Austin Siegemund-Broka and Emily Wibberley (Polonius on QT) has signed with agent Katie Shea Boutillier of Donald Maass Literary Agency.

Can you tell us a little bit about the book for which you’ve found representation? What inspired you to write it?
THE GIRL BEFORE is a contemporary YA novel inspired by the Rosaline character in Romeo and Juliet, Romeo’s spurned ex who never even comes on stage. We were inspired to write a YA novel about an unconventional lead who in fact doesn’t feel like a lead at all, who’s had plenty of romance in her life, just none of it real. We decided to set her story on the backdrop of a high-school Romeo and Juliet production for the symbolic connection, and because we really like Romeo and Juliet.
How long have you been writing?
Well, there are two of us. Emily’s been writing YA for four years, and Austin came onboard two years ago.
How long have you been working on this book?
This is the second book we’ve written together. We started it in March 2016 and finished it in September.
Do you have any formal writing training?
None, between either of us! Except Austin is an English major and worked as a journalist for two years.
How many times did you re-write/edit your book?
We wrote one draft, and then did one significant pass of edits.
Did you outline your book, or do you write from the hip?
About half the writing process was spent extensively outlining the book—like, scene structure, dialogue, descriptions. In the end our outline was 30,000 words long.
How long have you been querying for this book? Other books?
We queried this book for about a month. But we spent six months querying our previous novel.
About how many query letters did you send out for this book?
We sent about 70 query letters in total for this one.
What advice would you give other writers seeking agents?
  1. Never, never, never give up. Every single time you get a rejection, meet it by writing more words and sending more queries. We can’t say how many times the goal felt unattainable and our highest hopes got punted off a cliff, but we hung on.
  2. Be working on the next thing. We would have been completely demoralized querying our first novel were we not filled with hope and excitement and ideas for our second.
  3. Listen to what agents tell you in their rejections. It’s easy to brush off commentary on something you’ve spent months and years pouring your soul into. But these people are smart. Never underestimate the value of fresh eyes.
Would you be willing to share your query with us?
Sure! We would always personalize, like including a recent title of the agent’s we read and enjoyed.

We are seeking representation for THE GIRL BEFORE, a 75,000-word contemporary YA novel.

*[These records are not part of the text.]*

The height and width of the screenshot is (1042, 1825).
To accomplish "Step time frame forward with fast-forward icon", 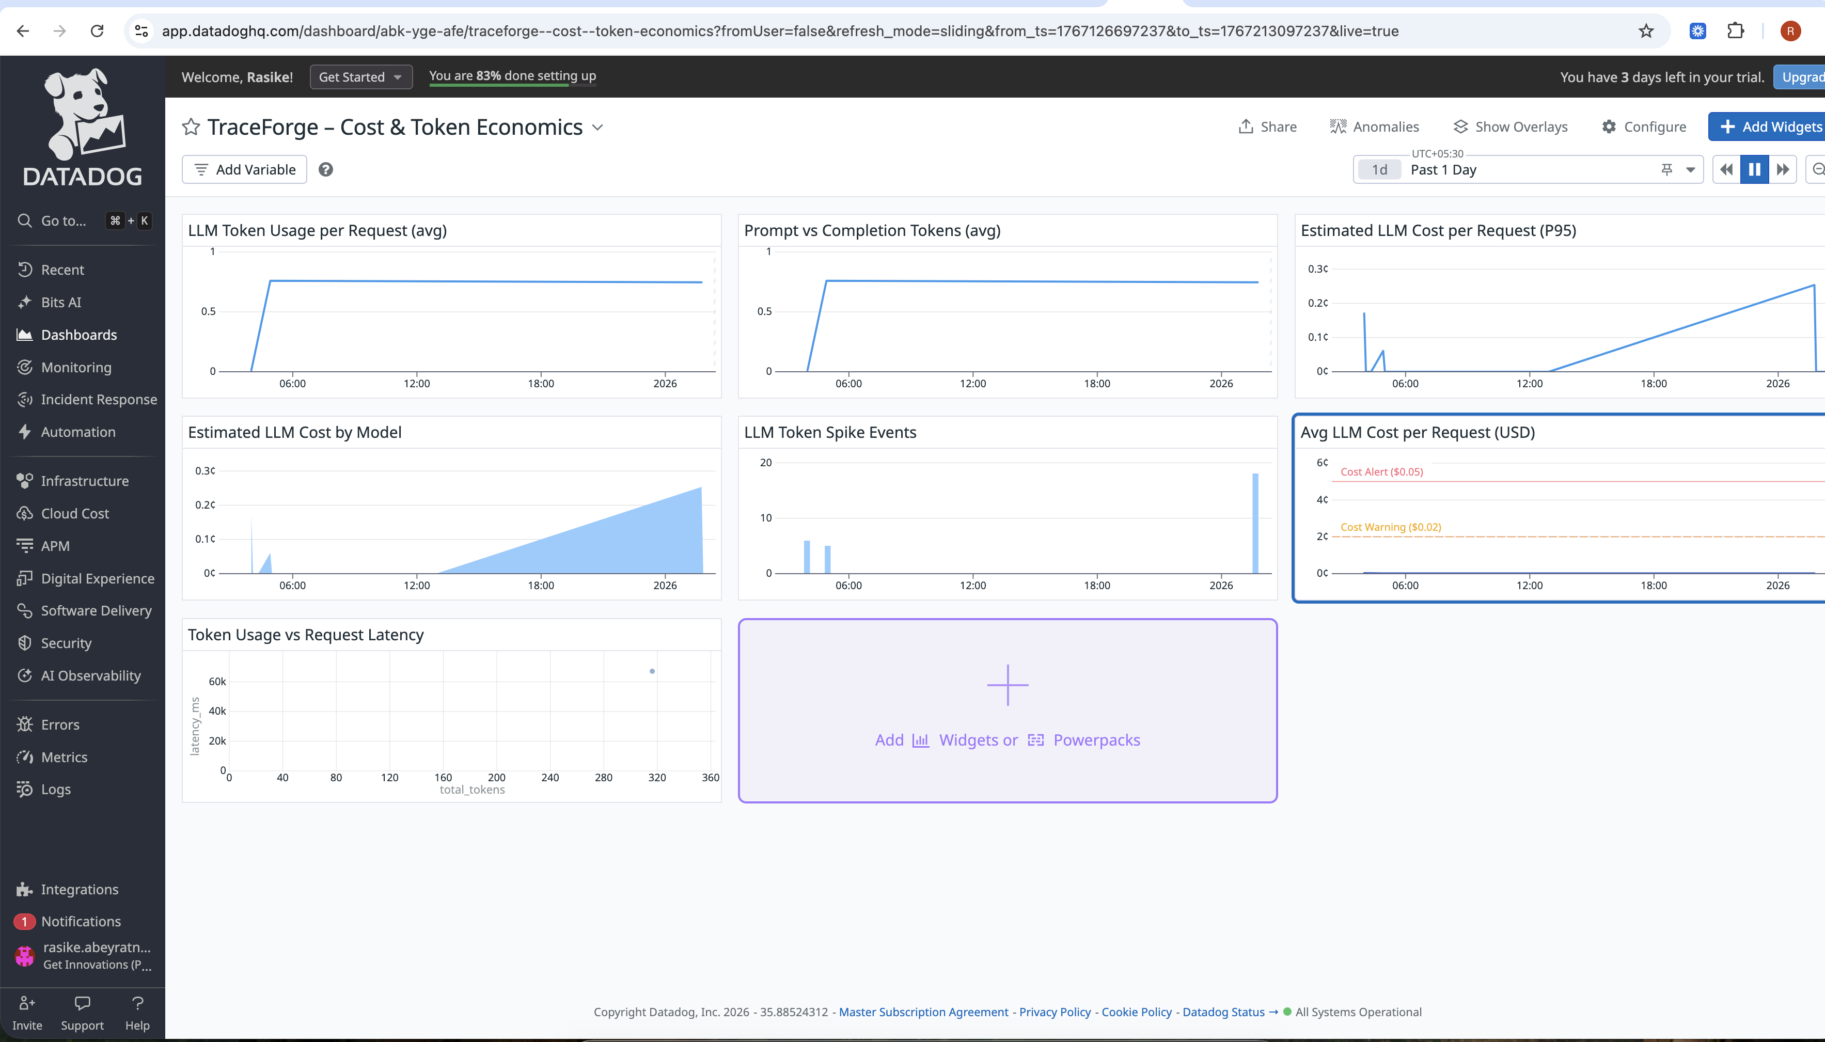I will click(1783, 170).
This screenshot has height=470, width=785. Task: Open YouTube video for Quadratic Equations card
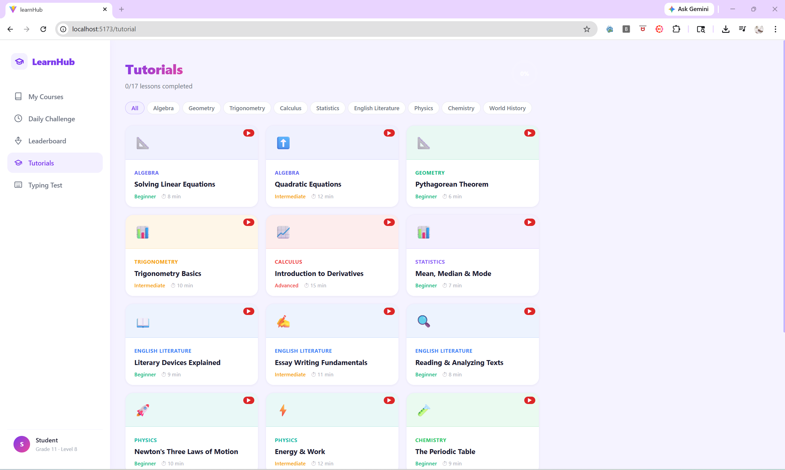[389, 133]
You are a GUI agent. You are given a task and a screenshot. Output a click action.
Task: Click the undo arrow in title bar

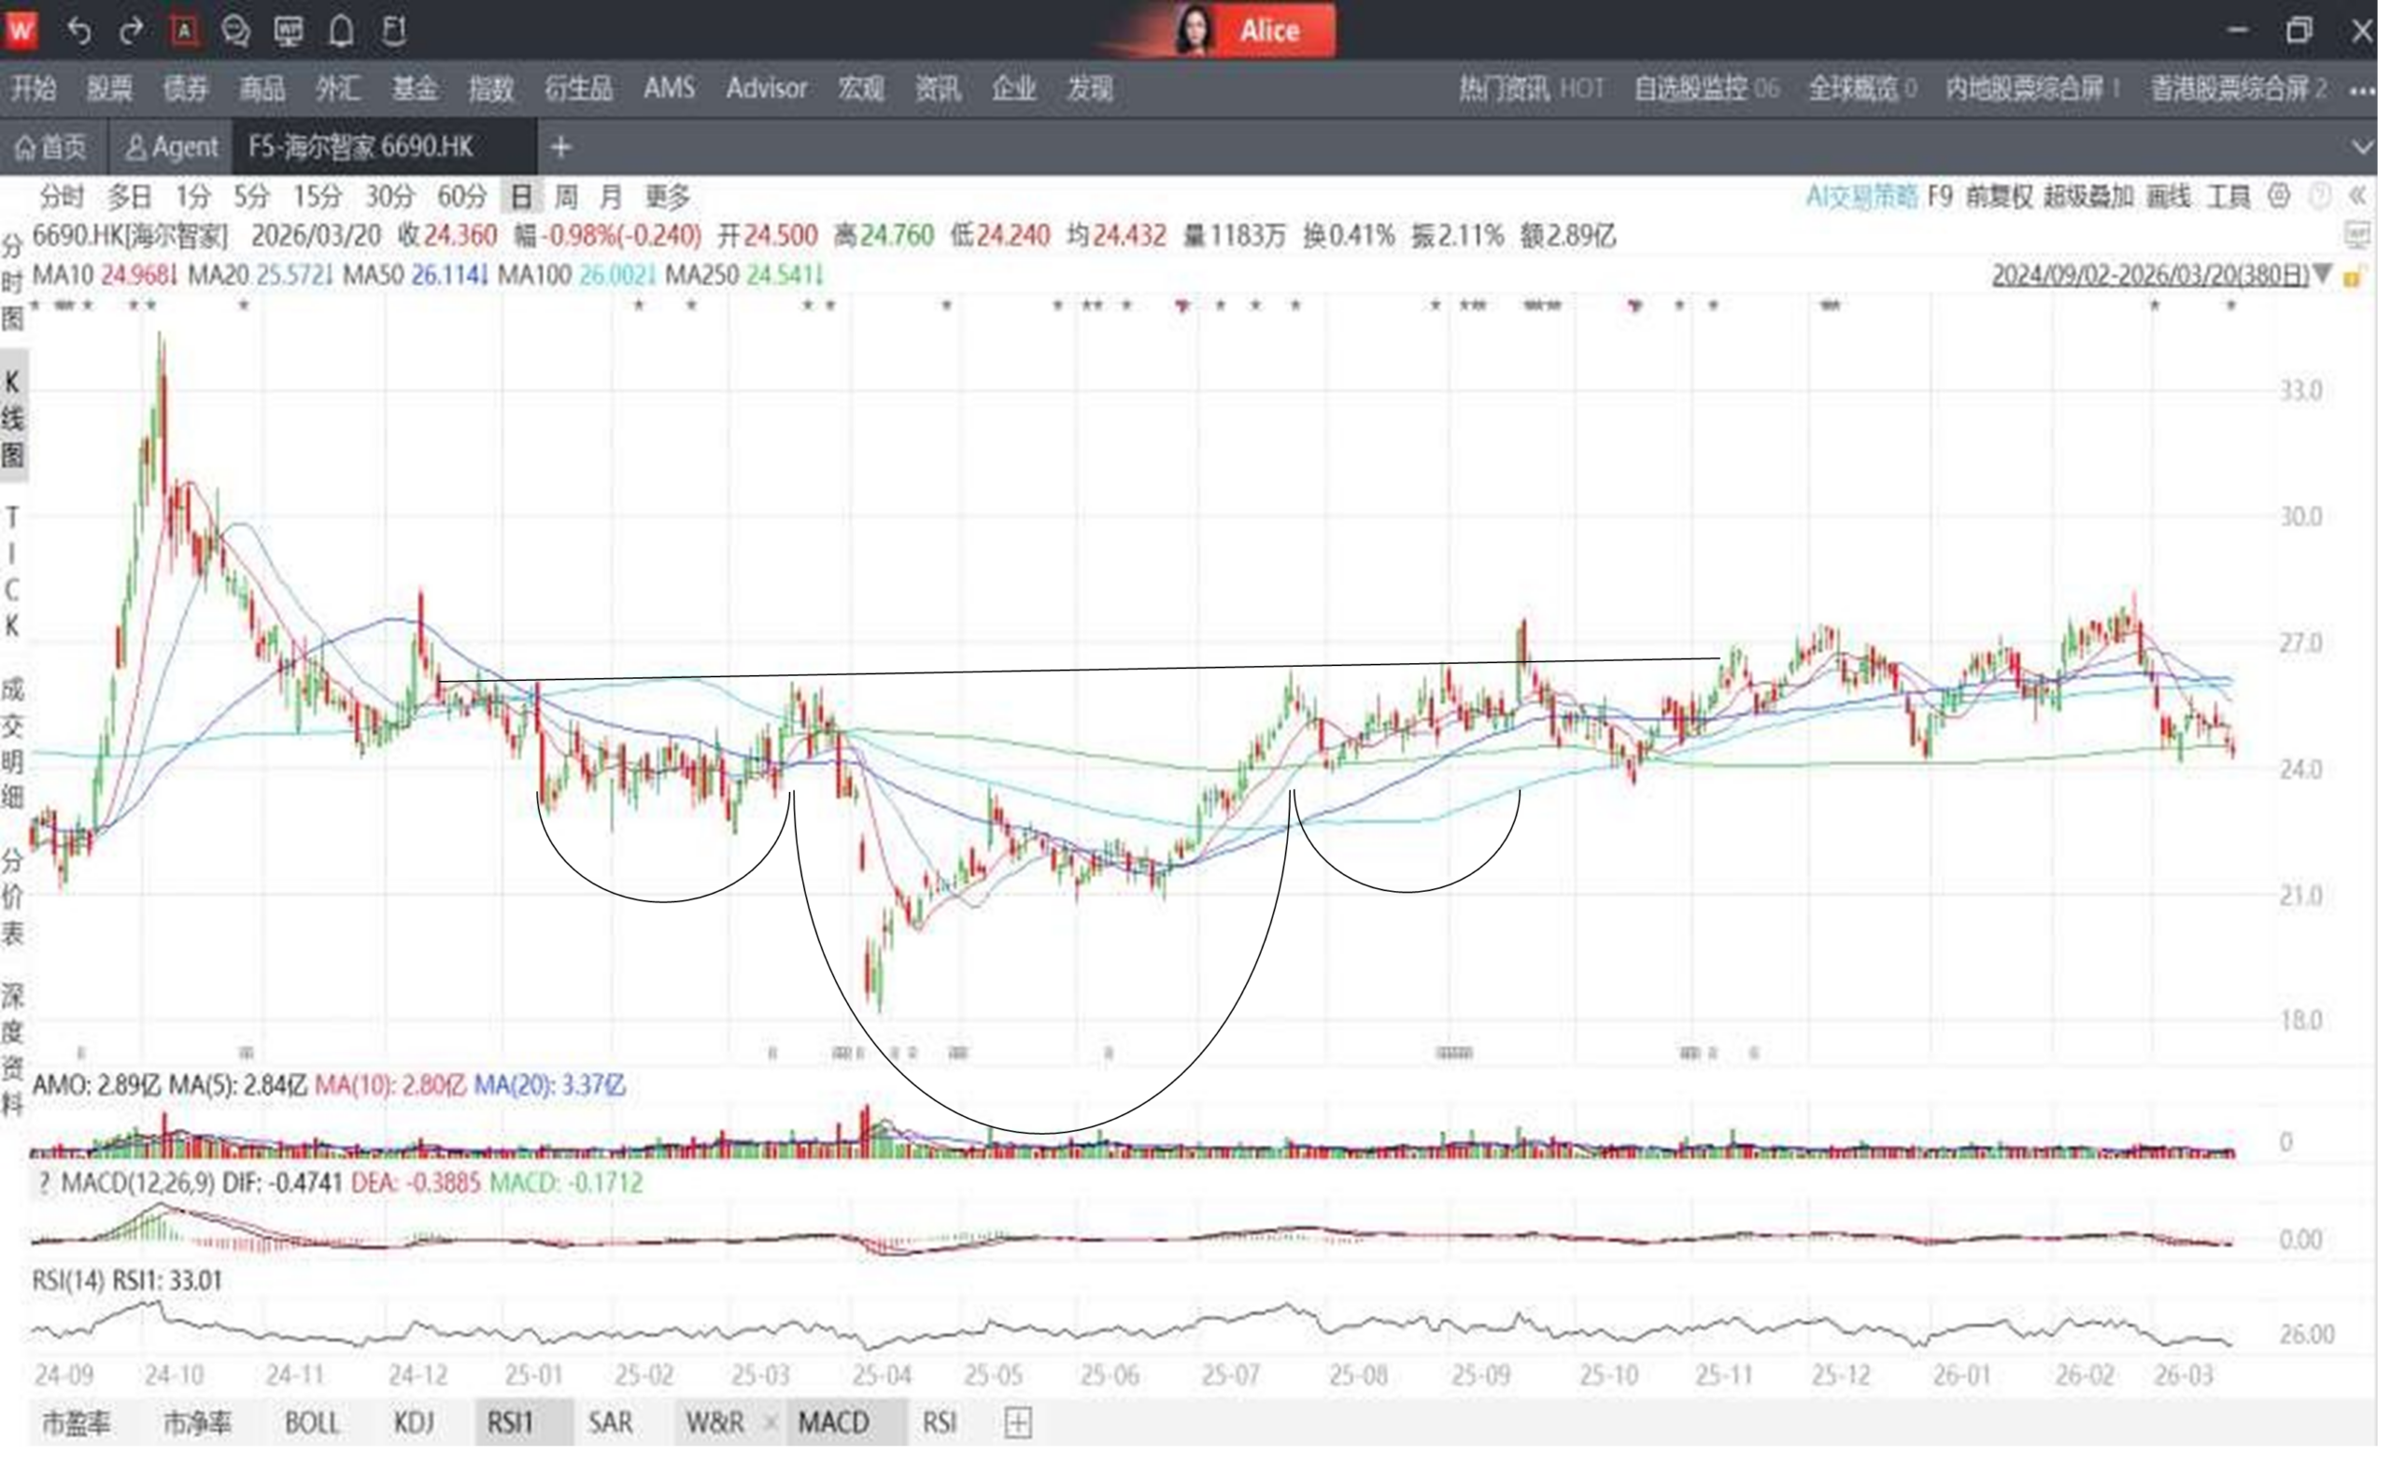79,31
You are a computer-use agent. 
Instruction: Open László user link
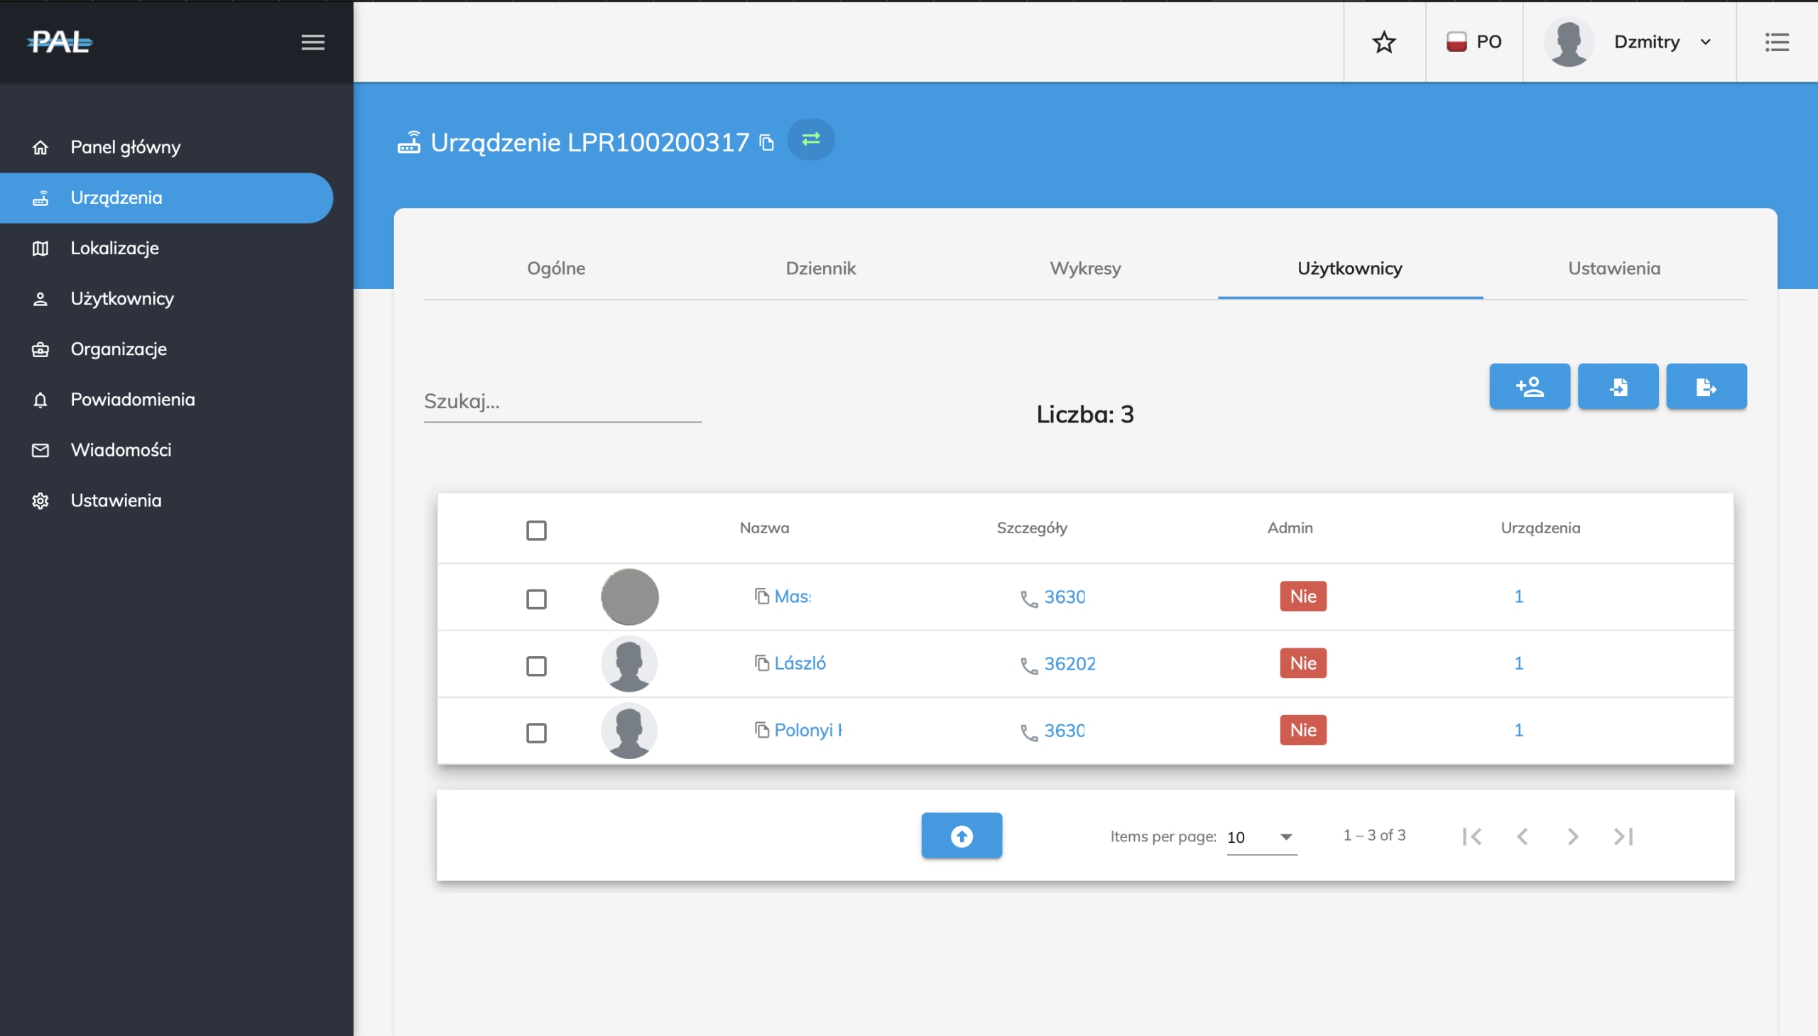click(800, 663)
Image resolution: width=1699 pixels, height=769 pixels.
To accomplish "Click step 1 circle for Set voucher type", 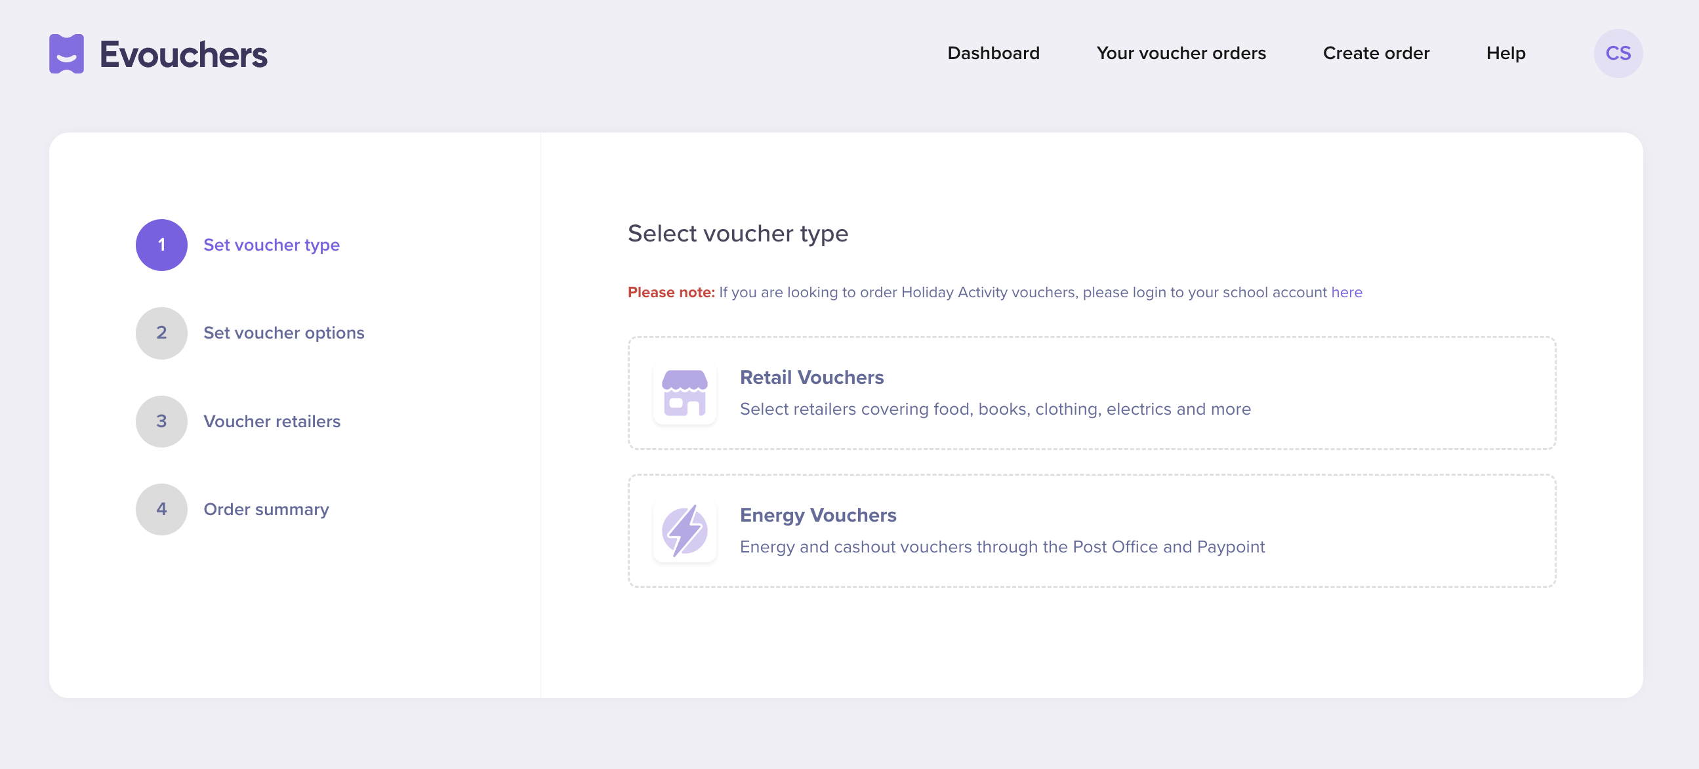I will (x=161, y=245).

Megan Harper is a Rosaline. As in, Rosaline from Romeo and Juliet, the girl Romeo’s doting on before he meets Juliet — and promptly abandons when he does. Every one of Megan’s relationships has ended the same way — her ex replaces her with someone perfect. But instead of crying over every breakup, Megan spends her time on her two passions, pursuing her next fling and directing theater. She hates the spotlight, and she’s hoping to fulfill her dream directing college program’s acting requirement in the smallest role possible.

Until Megan’s theater teacher casts her to play none other than Juliet in her school’s production of Romeo and Juliet — and she meets Owen Okita, an aspiring playwright and fellow acting novice. In exchange for Megan’s help writing a play, Owen agrees to help Megan catch the eye of a hot hipster stagehand.

But between rehearsing for Romeo and Juliet’s Oregon Shakespeare Festival premiere and contending with her dad’s plans to move with Megan’s pregnant stepmom to New York, Megan begins to realize Owen — thoughtful, unconventional and utterly unlike her exes — might be the Romeo she never expected. Better yet, with him, she might finally be a Juliet.

Incorporating scenes from Romeo and Juliet, THE GIRL BEFORE is a story of love’s labors lost (and eventually found) and of feeling like a supporting character on everyone else’s stage.